= Rutgers graduation speech incident =

On April 30, 2026, Rutgers School of Engineering cancelled its May 15, 2026, graduation speech by businessman and alumnus Rami Elghandour, after several students complained of his critical social media posts "focused on Israel". Elghandour's invitation to speak was rescinded by School of Engineering dean Alberto Cuitiño.

== Background ==
Rami Elghandour is a CEO and chairman of biotechnology company Arcellx, which develops immunotherapies for autoimmune disease and cancer. He received his bachelor's degree in electrical and computer engineering from Rutgers School of Engineering in 2001. On March 31, 2026, Elghandour was featured in an alumni spotlight on the School of Engineering website.

Elghandour frequently posts on social media about the footage and news articles of violence in the West Bank and Gaza, with commentary characterizing Israeli actions as apartheid and war crimes.
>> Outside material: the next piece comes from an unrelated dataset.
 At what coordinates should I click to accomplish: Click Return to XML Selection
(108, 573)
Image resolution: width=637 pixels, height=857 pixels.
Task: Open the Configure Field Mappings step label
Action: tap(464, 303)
He was an executive producer of the 2026 filmThe Voice of Hind Rajab.

The convocation ceremony was held on May 15, 2026, at Jersey Mike’s Arena in Piscataway.

== Speech cancellation ==
In a statement given to Jewish Telegraphic Agency, Dory Devlin, a Rutgers University representative, wrote, "The Rutgers School of Engineering was recently informed that some graduating students would not attend their graduation ceremony due to concerns about the invited speaker’s social media posts, including one that shared an inflammatory claim," adding "After discussing these concerns with the speaker, the School of Engineering has rescinded the convocation speaker invitation to Rami Elghandour." Devlin subsequently confirmed the offending posts were focused on Israel.

Devlin subsequently cited Elghandour's April 20, 2026, tweet, where he wrote, "They’ve committed genocide. They’re running dungeons where they train dogs to sexually assault prisoners … Weapons embargo is the absolute minimum. Sanctions and diplomatic isolation are beyond justified" in reference to Israel.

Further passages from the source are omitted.